In [1]:
import os
import sys
spark_path = os.environ['SPARK_HOME']
sys.path.append(spark_path + "/bin")
sys.path.append(spark_path + "/python")
sys.path.append(spark_path + "/python/pyspark/")
sys.path.append(spark_path + "/python/lib")
sys.path.append(spark_path + "/python/lib/pyspark.zip")
sys.path.append(spark_path + "/python/lib/py4j-0.10.9-src.zip")

import findspark
findspark.init()
import pyspark

In [2]:
number_cores = 2
memory_gb = 4
conf = (pyspark.SparkConf().setMaster('local[{}]'.format(number_cores)).set('spark.driver.memory', '{}g'.format(memory_gb)))
sc = pyspark.SparkContext(conf=conf)

In [36]:
logs = sc.textFile("Downloads/auth_log/")
# logs.take(50)

### How many failed attempts to access the server as root are there?

#### Total failed passwords for root:

In [37]:
failedroot = logs.filter(lambda line: "Failed password for root" in line)
norepeat = failedroot.filter(lambda line: "message repeated" not in line)
messagerepeated = failedroot.filter(lambda line: "message repeated" in line)
#get values of x for every "message repeated x times" and sum them
repeatcount = messagerepeated.map(lambda line: int(line.split(":")[3].split(" ")[3])).sum()
#total regular "failed password" messages + sum(x) for all "message repeated x times" messages
total = norepeat.count()+repeatcount
print("Total failed password attempts for root: "+str(total))

Total failed password attempts for root: 41045


#### Total failed authentications for root:

In [38]:
failedauth = logs.filter(lambda line: ("authentication failure" in line) and ("user=root" in line))
print("total authentication failures for root: "+str(failedauth.count()))

total authentication failures for root: 26376


As I understand this each authentication failure is an overall login attempt that can be comprised of 1-3 password attempts (in the case of this log) made in the same connection instance.  Each authentication failure appears to share an sshd number and IP address with its associated set of password attempts.  My take is that both password and authentication failures could be used as proxies for access attempts.       

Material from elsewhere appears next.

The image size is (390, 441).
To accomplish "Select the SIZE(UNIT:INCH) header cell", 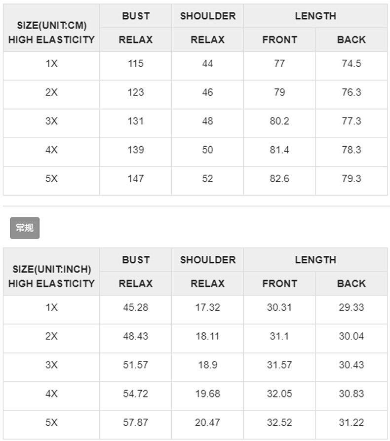I will coord(51,272).
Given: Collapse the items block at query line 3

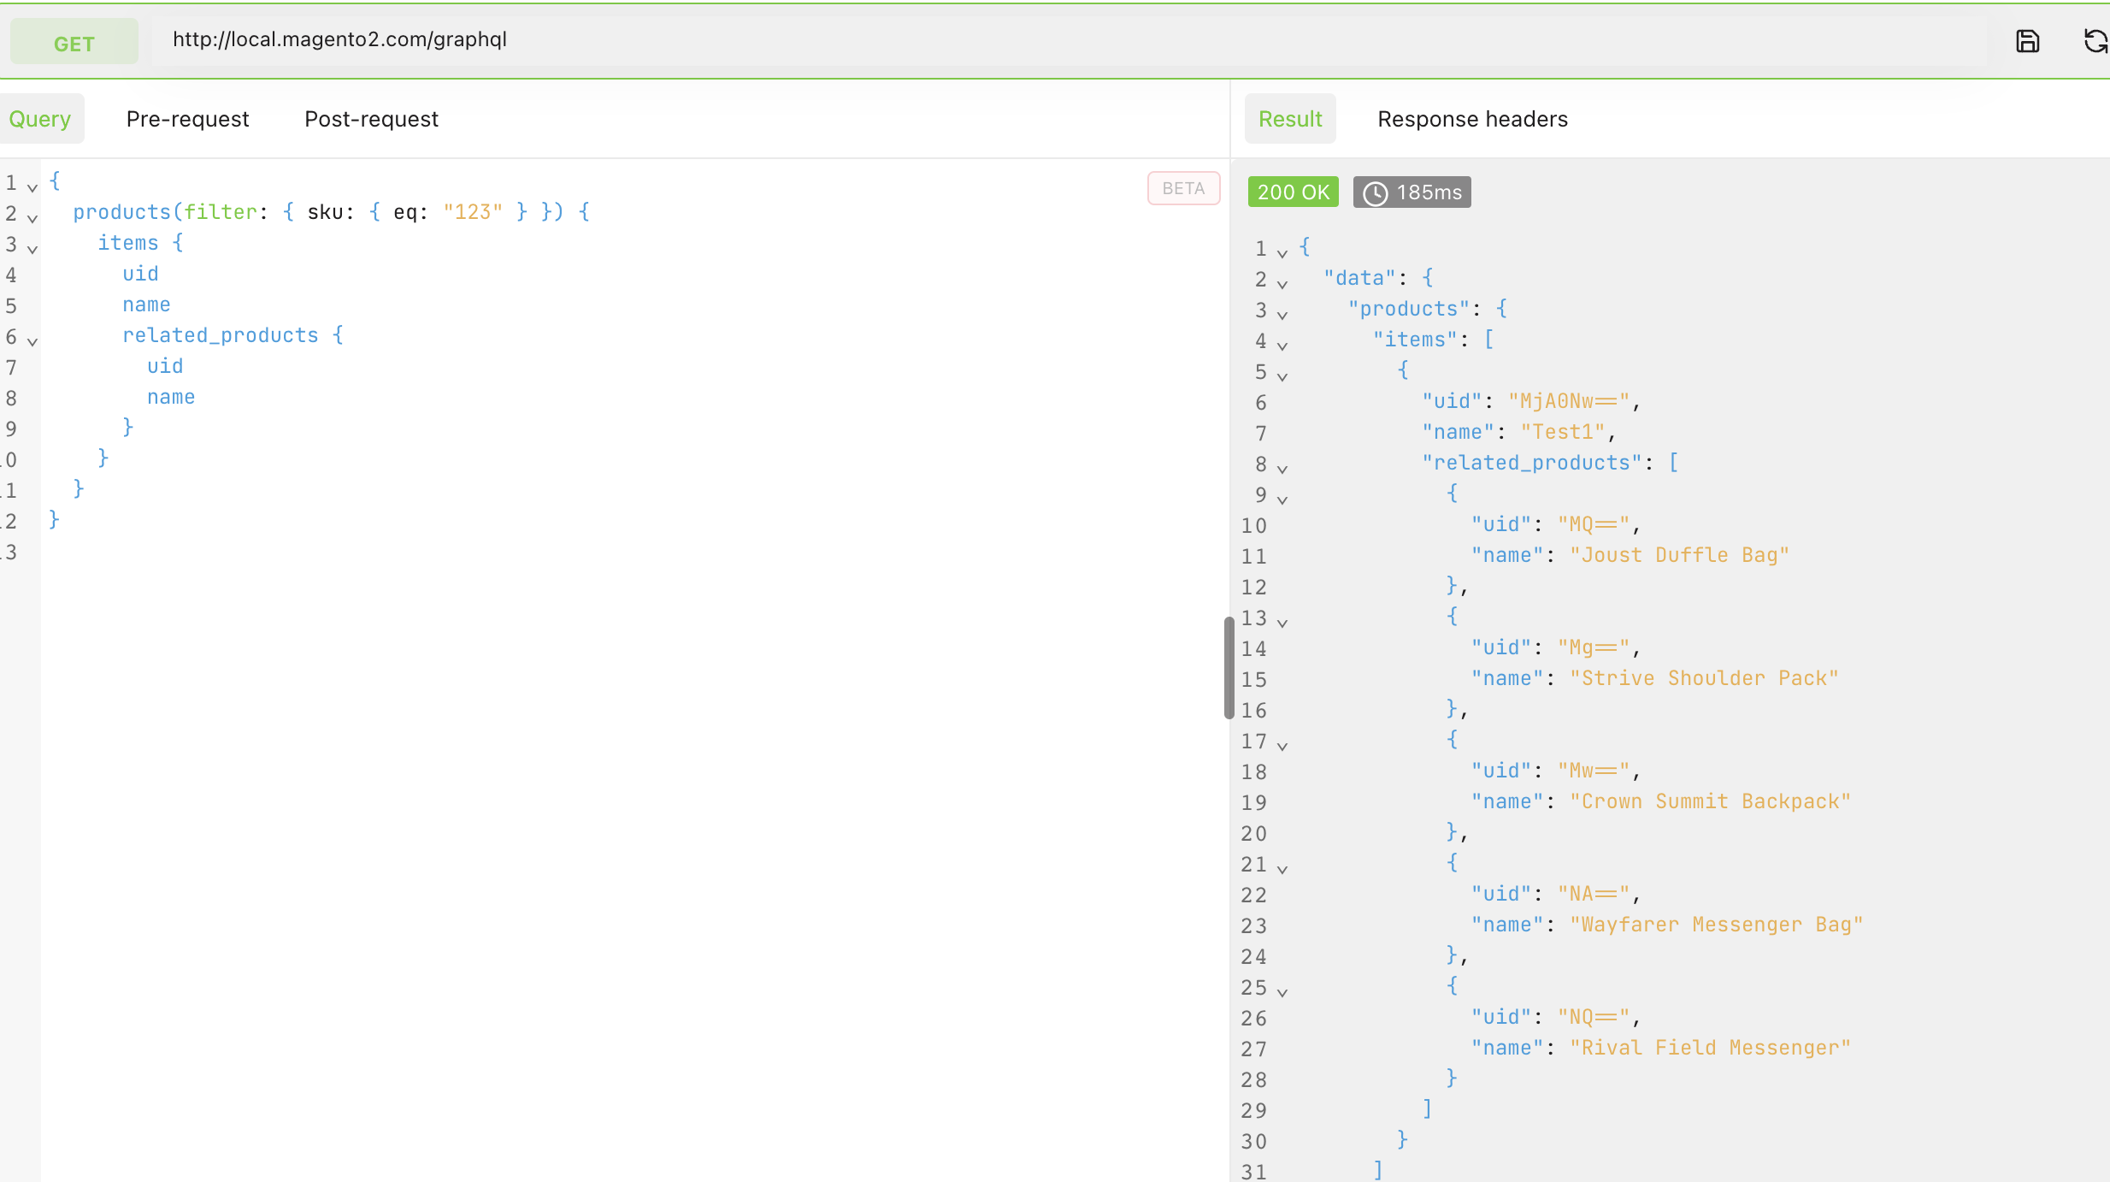Looking at the screenshot, I should click(32, 249).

#### List of countries from which these attempts were carried out:

In [30]:
import geoip2.database
def IPtoCountry(IP):
    try:
        with geoip2.database.Reader('Downloads/GeoLite2-Country_20201222/GeoLite2-Country.mmdb') as reader:
            response = reader.country(IP).country.name
        return response
    except:
        return "Invalid IP"
    

In [32]:
#IP addresses from authentication failures
failedrootIP = failedauth.map(lambda line: line.split("=")[6].split(" ")[0])
#map country names to IP addresses
failedrootcountry = failedrootIP.map(lambda line: (IPtoCountry(line), line))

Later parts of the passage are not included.